Duplicate Line Collapser
Removed
2
How it works
Duplicate line removal is one of the most common text processing operations in developer workflows: deduplicating URL lists, email lists, log entries, dictionary files, tag lists, and any line-separated data where uniqueness matters. The Duplicate Line Collapser removes repeated lines, with options for case sensitivity, trimming whitespace, and showing duplicate counts.
**Algorithm** Using a hash set (ES6 `Set`): O(n) time — insert each line into the set, which automatically discards duplicates while maintaining insertion order. Alternatively, sort then compare adjacent lines: O(n log n) but loses original order. The tool offers both modes: preserve-order deduplication (Set-based) and sorted deduplication.
**Variation options** - **Case-insensitive**: "Apple" and "apple" treated as duplicates. Useful for email lists (email addresses are case-insensitive by RFC 5321 standard). - **Trim whitespace**: " word " matches "word". Essential for CSV-derived data where trailing spaces differ between exports. - **Empty line handling**: strip all blank lines, or keep one blank line between sections. - **Show count**: output each unique line followed by "× N" showing how many times it appeared — useful for analysing word frequency lists or log analysis.
**Real-world uses** Developers maintaining `.gitignore` files accumulate duplicates over time. SEO professionals deduplicating keyword lists before analysis. Data engineers cleaning import files. Log analysts removing repeated error messages to find distinct error types. The tool processes millions of lines in seconds since all logic runs as a browser script, limited only by available memory.
**Sort after deduplication** Alphabetical sort after deduplication produces canonical output for dictionary files, configuration lists, and any file where line order should be deterministic for version control diffs.
Privacy: all processing runs in the browser. No list data is transmitted.
Frequently Asked Questions
- Hash-set deduplication (JavaScript Set): O(n) time, O(n) space. For each line, check if it's in the Set — if not, add it and keep it; if yes, discard. Maintains insertion order. Sort-based deduplication: O(n log n) time, O(1) extra space — sort the array, then iterate keeping only lines different from the previous. This loses original order. For datasets larger than available memory ('external sort'), use sort-based deduplication with merge sort on disk. For billions of records, Bloom filters can pre-filter likely duplicates before the expensive hash comparison.

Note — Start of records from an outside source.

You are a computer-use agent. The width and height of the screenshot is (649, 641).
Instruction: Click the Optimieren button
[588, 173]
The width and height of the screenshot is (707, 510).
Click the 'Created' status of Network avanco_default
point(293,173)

- Per RFC 5321 (SMTP), the domain part of an email address (after @) is case-insensitive — EXAMPLE.COM and example.com are the same domain. The local part (before @) is technically case-sensitive by the RFC, but in practice virtually all email providers treat it as case-insensitive: gmail.com, Outlook, Yahoo all normalise local parts to lowercase. Therefore, for email list deduplication, lowercasing the entire address before comparison is the correct approach. JOHN@EXAMPLE.COM, john@example.com, and John@Example.COM all represent the same address at any major provider.

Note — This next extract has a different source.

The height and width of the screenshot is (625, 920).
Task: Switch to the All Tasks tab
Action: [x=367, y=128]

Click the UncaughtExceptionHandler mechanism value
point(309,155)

- The tool operates on Unicode text (UTF-8/UTF-16 as handled by the browser's text decoding). The output preserves: Unicode characters including emoji, CJK characters, accented letters, RTL text. The output uses the line ending format you select (LF/CRLF/CR). BOM (Byte Order Mark) handling: the tool strips leading BOM from input to avoid treating it as part of the first line, and optionally re-adds it to output. For binary files, hex dump rather than text deduplication — this tool is for text content.
- CSV fields can legitimately contain newlines if the field is enclosed in double quotes (per RFC 4180). Naively splitting a CSV on newlines and deduplicating would break multi-line fields. For proper CSV deduplication: parse using a CSV-aware library that respects quoting rules, hash each parsed row, and filter duplicate rows. The Text Line Randomizer and Duplicate Line Collapser are designed for line-delimited text where each line is an independent item — for CSV, use a CSV-specific tool. As a workaround, export to a format without multi-line fields first.